_Task goal:_ Using the listing below, print exactly everything from the line with "You are a GUI" down to the line with "Main Navigation (551, 22)", both included, and nothing more.

_Material shown:_
--- START ---

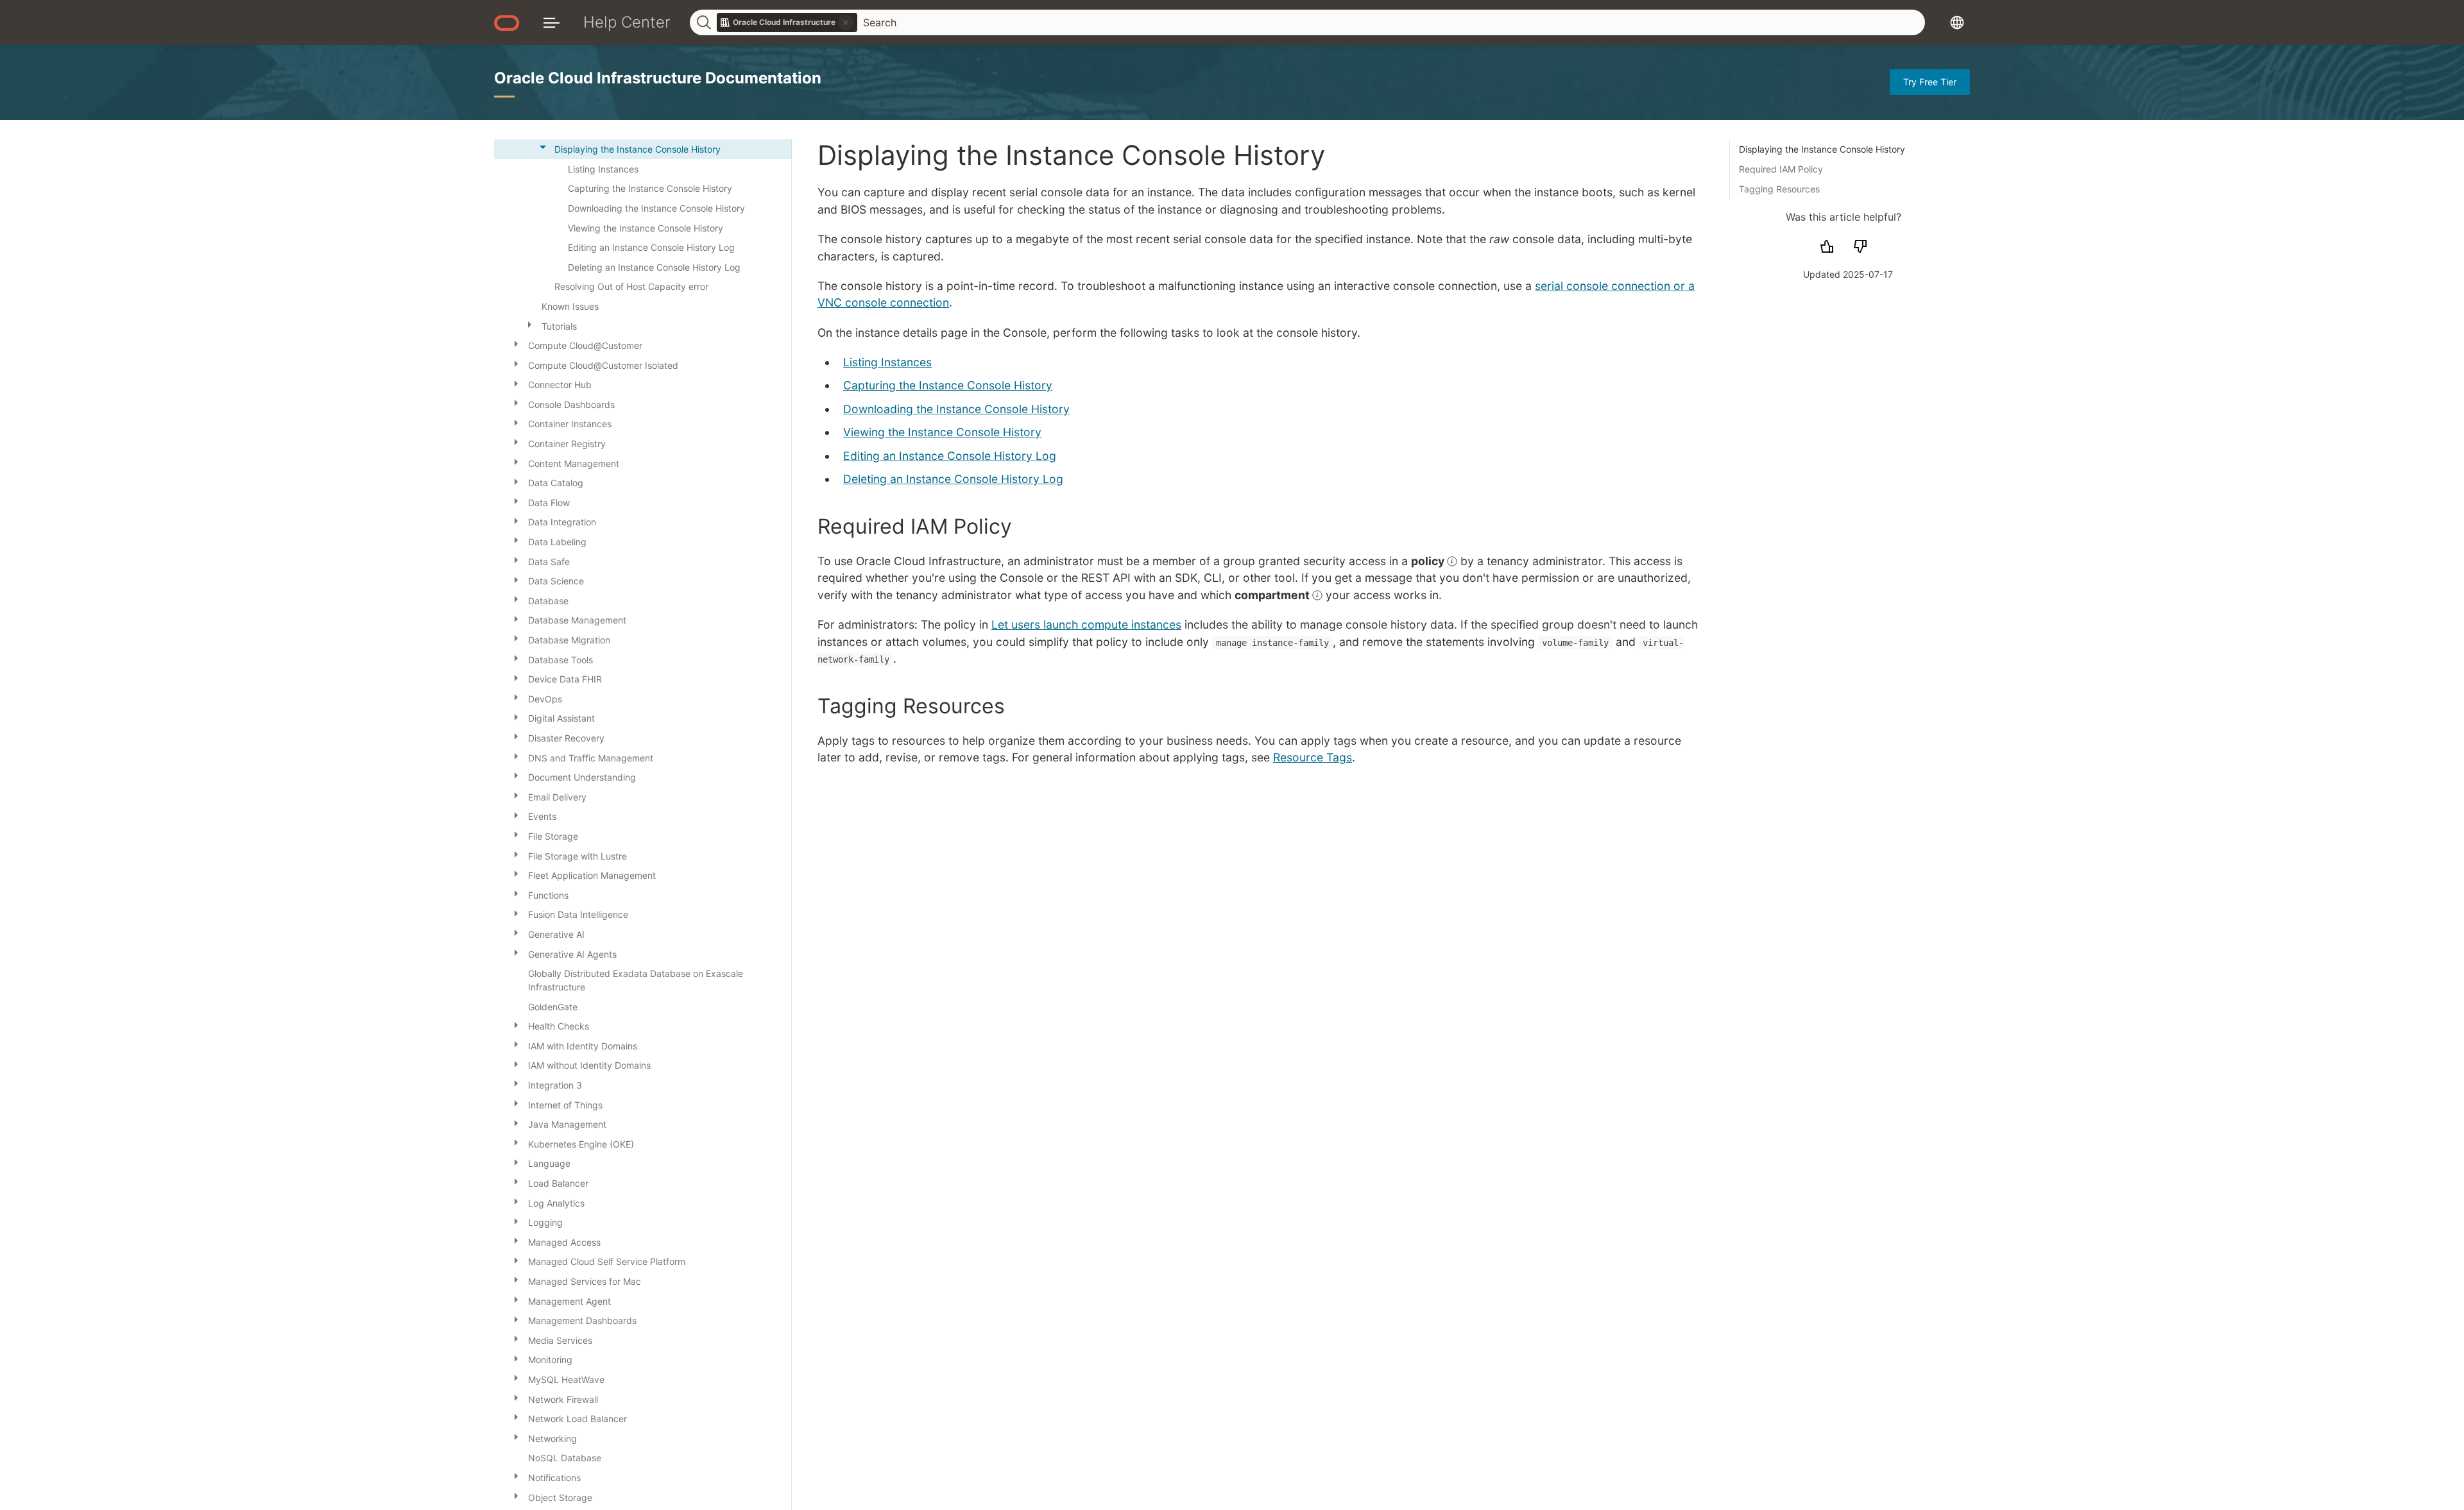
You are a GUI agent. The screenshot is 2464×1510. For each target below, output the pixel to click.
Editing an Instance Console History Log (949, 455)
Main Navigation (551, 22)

--- END ---
--- START ---

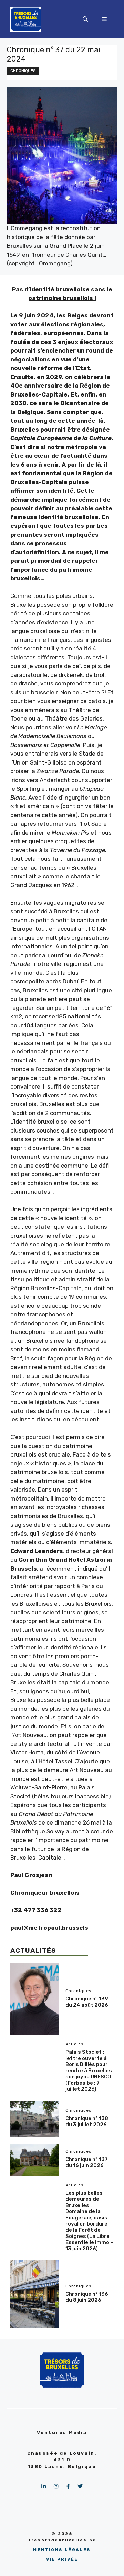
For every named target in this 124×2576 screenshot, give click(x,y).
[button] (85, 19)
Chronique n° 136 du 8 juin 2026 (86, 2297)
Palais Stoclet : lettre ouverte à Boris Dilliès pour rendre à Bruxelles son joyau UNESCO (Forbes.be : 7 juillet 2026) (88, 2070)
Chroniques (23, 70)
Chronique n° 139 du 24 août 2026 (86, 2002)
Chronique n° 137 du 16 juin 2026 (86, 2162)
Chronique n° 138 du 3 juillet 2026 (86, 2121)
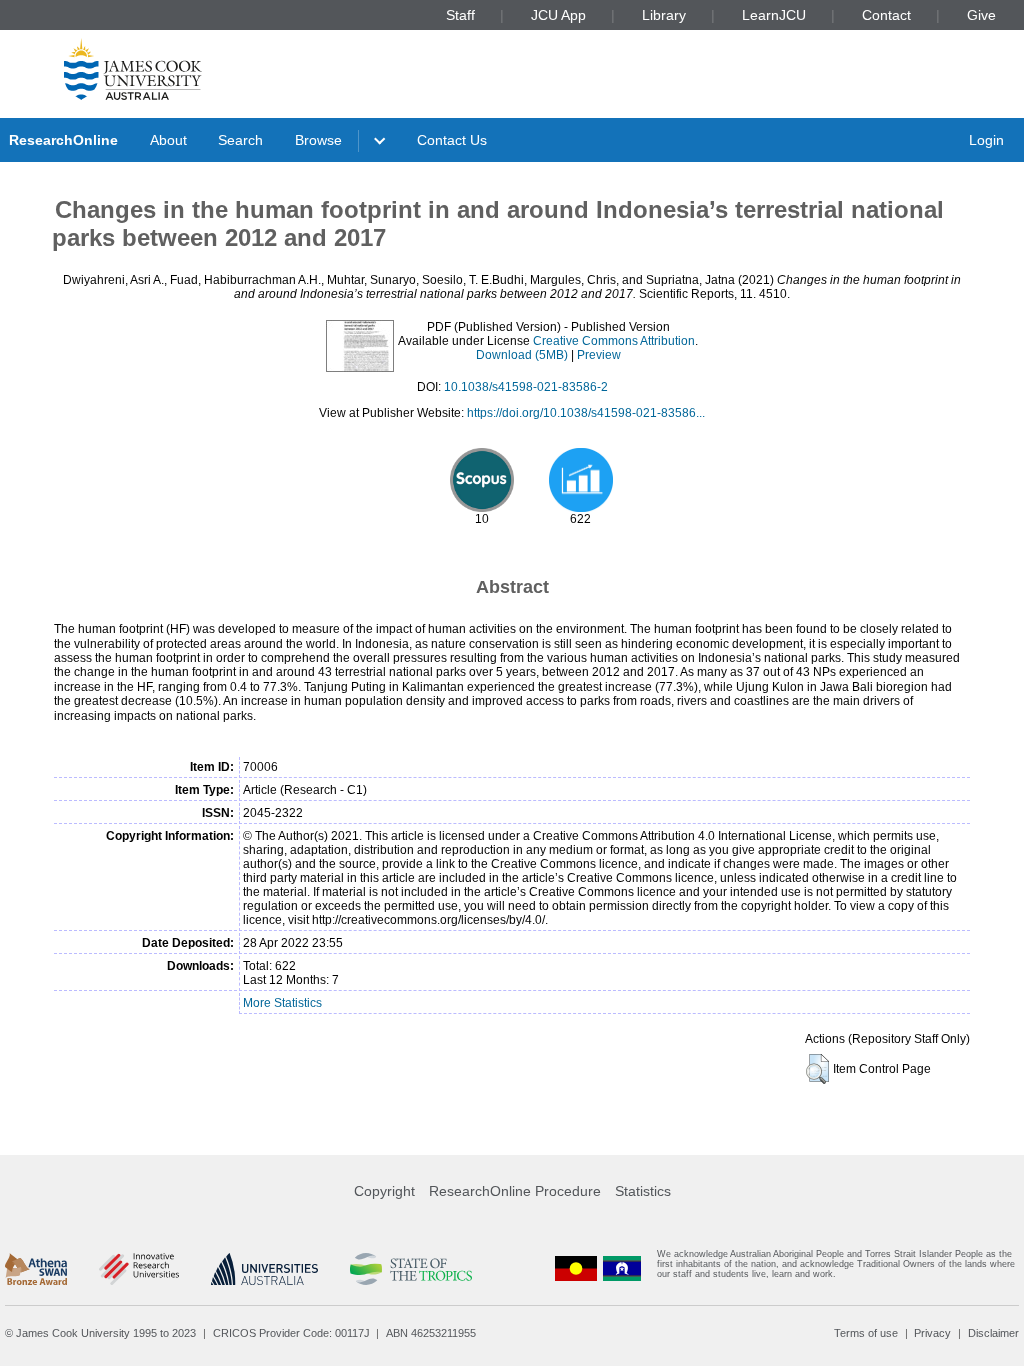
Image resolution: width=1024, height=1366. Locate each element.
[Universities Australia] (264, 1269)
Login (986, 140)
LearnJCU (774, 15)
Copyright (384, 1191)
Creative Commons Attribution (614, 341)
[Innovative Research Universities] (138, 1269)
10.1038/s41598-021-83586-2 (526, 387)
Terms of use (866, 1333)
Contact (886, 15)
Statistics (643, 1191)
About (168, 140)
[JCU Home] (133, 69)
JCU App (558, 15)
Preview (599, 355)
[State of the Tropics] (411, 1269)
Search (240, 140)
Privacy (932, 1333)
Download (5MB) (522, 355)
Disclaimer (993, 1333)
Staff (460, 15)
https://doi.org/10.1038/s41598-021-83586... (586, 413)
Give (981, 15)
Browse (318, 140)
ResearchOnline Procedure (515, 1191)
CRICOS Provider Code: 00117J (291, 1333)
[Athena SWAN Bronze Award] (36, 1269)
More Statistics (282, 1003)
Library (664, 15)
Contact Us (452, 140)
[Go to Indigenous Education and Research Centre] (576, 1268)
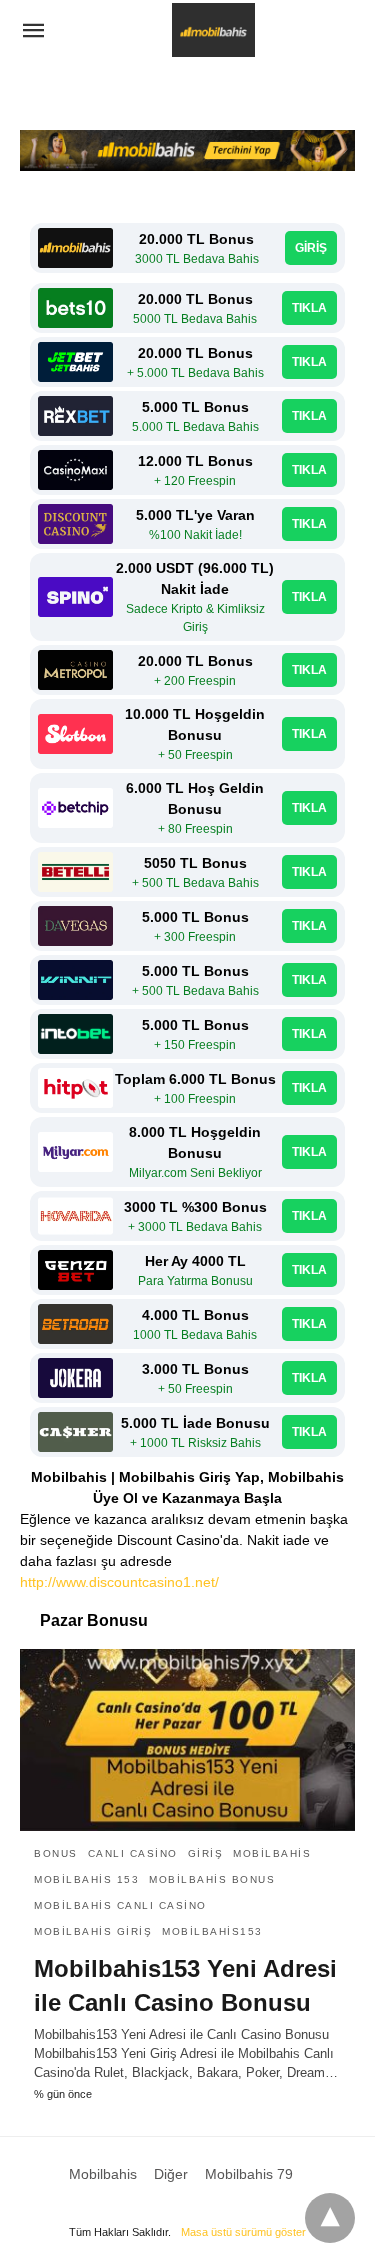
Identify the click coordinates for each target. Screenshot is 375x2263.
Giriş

--- END ---

_Your solution:_
You are a GUI agent. The screenshot is 2464×1510. For each target below, output the pixel to click.
Editing an Instance Console History Log (949, 455)
Main Navigation (551, 22)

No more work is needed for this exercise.